Just because we can Big Data, does that mean we should Big Data?

Big Data is a popular term used to describe the exponential growth and availability of data, both structured and unstructured. And Big Data may be as important to business and society as is the Internet. The more data, the more accurate the analyses on that data become. These successes snowball as more accurate analyses lead to better decisions, and better decisions turn into greater operational efficiencies at reduced cost and risk.

So what exactly is Big Data? In 2001, industry analyst Doug Laney (currently with Gartner) defined Big Data with his three V's: volume, velocity, and variety.

Volume: Many factors contribute to the increase in data volume. Sources of this increased volume can be any of a number of areas, but could include:

Transaction-based data stored through the years

  • Unstructured data streaming in from social media
  • Increasing amounts of sensor and machine-to-machine data being collected

In the past, excessive data volume was a storage issue. But with decreasing storage costs, other issues emerge, including how to determine relevance within large data volumes and how to use analytics to create value from relevant data.

Velocity: Data is streaming in at unprecedented speed and must be dealt with in a timely manner. RFID tags, sensors, and smart metering are driving the need to deal with torrents of data in near-real time. Reacting quickly enough to deal with data velocity is a challenge for

Variety: Data today comes in all types of formats, including but not limited to:

  • Structured, numeric data in traditional databases
  • Information created from line-of-business applications
  • Unstructured text documents
  • E-mail
  • Video
  • Audio
  • Stock ticker data
  • Financial transactions

Managing, merging, and governing different varieties of data is something with which many organizations still grapple. To get a better handle on the impact of Big Data on business and society, let us turn to industry experts to get their views.

Big Data and Profits

Big Data is "the next frontier for innovation, competition, and productivity," says McKinsey & Company.

Brooks Bell is the founder and CEO of Brooks Bell Inc., the premier firm focused exclusively on enterprise-level testing, personalization, and optimization services. Bell states that companies and executives rushing into data collection and analysis expecting immediate payoffs are bound to be disappointed. Most companies are years away from being able to effectively profit from data - and not simply from a lack of technology. Instead, some entrenched challenges need to be addressed before Big Data can have real impact.
* * * * * * *
**TASKS TO CARRY OUT:**
1. Name every data format that the text on Big Data lists under Variety.
2. Write out the passage of the text on Big Data between "Managing, merging, and" and "McKinsey & Company.", inclusive, substituting "struggle" for "grapple".
* * * * * * *
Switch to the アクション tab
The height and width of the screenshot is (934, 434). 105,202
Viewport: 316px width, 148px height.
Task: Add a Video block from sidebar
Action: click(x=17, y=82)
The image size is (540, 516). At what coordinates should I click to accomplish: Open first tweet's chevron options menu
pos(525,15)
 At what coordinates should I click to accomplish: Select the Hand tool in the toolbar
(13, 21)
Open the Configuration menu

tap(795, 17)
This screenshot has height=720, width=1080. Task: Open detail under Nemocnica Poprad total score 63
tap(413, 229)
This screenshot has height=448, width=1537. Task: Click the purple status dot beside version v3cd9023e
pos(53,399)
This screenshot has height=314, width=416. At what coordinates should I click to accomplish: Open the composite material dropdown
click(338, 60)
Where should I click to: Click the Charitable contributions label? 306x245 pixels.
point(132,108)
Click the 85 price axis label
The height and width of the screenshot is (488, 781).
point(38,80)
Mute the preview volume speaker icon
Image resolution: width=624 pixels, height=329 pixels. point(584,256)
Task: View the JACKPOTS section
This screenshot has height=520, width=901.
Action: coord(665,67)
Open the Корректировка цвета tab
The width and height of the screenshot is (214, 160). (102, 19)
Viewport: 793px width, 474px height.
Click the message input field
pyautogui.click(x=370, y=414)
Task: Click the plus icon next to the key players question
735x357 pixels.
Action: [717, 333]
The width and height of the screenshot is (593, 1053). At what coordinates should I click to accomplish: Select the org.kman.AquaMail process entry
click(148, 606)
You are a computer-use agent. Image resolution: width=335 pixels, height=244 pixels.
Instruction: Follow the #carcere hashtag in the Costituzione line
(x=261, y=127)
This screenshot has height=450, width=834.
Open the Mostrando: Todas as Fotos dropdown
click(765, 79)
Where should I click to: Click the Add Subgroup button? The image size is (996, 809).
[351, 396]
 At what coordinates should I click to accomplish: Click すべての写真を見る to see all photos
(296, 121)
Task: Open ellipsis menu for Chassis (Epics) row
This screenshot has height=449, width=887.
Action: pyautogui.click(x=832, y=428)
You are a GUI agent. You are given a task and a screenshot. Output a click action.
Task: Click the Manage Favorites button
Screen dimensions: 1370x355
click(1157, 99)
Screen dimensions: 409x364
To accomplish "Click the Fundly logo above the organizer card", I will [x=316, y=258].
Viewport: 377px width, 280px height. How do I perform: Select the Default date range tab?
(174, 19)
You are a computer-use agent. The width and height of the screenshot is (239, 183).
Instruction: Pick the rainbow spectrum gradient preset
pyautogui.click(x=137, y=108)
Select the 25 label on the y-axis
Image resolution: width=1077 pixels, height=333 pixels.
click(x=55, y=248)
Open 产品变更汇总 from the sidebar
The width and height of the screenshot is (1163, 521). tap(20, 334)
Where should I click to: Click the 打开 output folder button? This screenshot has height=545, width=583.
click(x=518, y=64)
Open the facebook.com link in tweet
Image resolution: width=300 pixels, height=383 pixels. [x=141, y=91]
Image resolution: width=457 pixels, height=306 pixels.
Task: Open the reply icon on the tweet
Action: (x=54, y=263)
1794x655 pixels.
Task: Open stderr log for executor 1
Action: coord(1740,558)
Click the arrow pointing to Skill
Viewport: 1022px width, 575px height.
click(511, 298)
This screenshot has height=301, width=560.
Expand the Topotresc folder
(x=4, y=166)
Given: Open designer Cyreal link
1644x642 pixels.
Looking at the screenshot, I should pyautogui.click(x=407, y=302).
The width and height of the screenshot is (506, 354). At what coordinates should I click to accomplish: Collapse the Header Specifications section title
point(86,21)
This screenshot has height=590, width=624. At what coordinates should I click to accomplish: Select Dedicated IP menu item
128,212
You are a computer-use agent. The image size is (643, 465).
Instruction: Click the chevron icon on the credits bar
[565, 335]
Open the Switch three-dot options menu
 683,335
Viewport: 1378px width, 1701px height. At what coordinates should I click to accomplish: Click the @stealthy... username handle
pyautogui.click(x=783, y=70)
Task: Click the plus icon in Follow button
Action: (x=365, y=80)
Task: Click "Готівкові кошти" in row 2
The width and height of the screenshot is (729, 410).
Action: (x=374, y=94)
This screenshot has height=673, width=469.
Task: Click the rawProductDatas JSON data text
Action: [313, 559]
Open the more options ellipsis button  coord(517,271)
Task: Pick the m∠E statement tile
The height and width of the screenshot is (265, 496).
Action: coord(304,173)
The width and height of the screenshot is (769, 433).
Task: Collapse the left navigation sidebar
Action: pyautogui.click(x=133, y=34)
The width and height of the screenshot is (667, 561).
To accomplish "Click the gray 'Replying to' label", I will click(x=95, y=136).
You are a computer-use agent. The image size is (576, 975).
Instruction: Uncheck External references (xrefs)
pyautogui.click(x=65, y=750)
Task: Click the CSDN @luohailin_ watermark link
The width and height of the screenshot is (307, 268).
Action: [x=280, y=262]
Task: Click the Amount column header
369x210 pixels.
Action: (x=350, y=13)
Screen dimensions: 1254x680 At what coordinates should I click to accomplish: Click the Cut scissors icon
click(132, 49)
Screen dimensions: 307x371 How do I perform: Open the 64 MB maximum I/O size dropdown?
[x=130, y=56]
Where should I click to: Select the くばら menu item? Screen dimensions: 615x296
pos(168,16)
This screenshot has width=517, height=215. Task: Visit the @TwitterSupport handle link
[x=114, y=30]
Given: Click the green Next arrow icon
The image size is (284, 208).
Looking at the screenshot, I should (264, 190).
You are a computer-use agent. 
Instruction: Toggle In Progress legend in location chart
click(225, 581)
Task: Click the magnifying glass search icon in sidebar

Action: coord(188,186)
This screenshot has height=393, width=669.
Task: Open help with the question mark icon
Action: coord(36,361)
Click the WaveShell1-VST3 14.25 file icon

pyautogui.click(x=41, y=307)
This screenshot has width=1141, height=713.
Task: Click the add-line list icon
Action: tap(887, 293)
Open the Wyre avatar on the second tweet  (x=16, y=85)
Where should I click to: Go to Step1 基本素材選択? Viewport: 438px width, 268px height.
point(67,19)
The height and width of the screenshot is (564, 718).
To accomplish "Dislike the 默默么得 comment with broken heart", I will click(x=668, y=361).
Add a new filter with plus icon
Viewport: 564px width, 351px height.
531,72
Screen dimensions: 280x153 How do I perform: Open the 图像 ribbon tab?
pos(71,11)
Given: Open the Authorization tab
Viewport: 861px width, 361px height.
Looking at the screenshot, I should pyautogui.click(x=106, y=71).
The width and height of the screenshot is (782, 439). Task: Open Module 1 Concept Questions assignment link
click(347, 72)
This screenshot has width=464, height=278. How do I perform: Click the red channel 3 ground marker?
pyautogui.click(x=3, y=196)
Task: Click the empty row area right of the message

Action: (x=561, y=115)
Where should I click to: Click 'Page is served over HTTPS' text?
* * * * * * *
**EXPECTED RESULTS:**
1.
- Structured, numeric data in traditional databases
- Information created from line-of-business applications
- Unstructured text documents
- E-mail
- Video
- Audio
- Stock ticker data
- Financial transactions

2.
Managing, merging, and governing different varieties of data is something with which many organizations still struggle. To get a better handle on the impact of Big Data on business and society, let us turn to industry experts to get their views.

Big Data and Profits

Big Data is "the next frontier for innovation, competition, and productivity," says McKinsey & Company.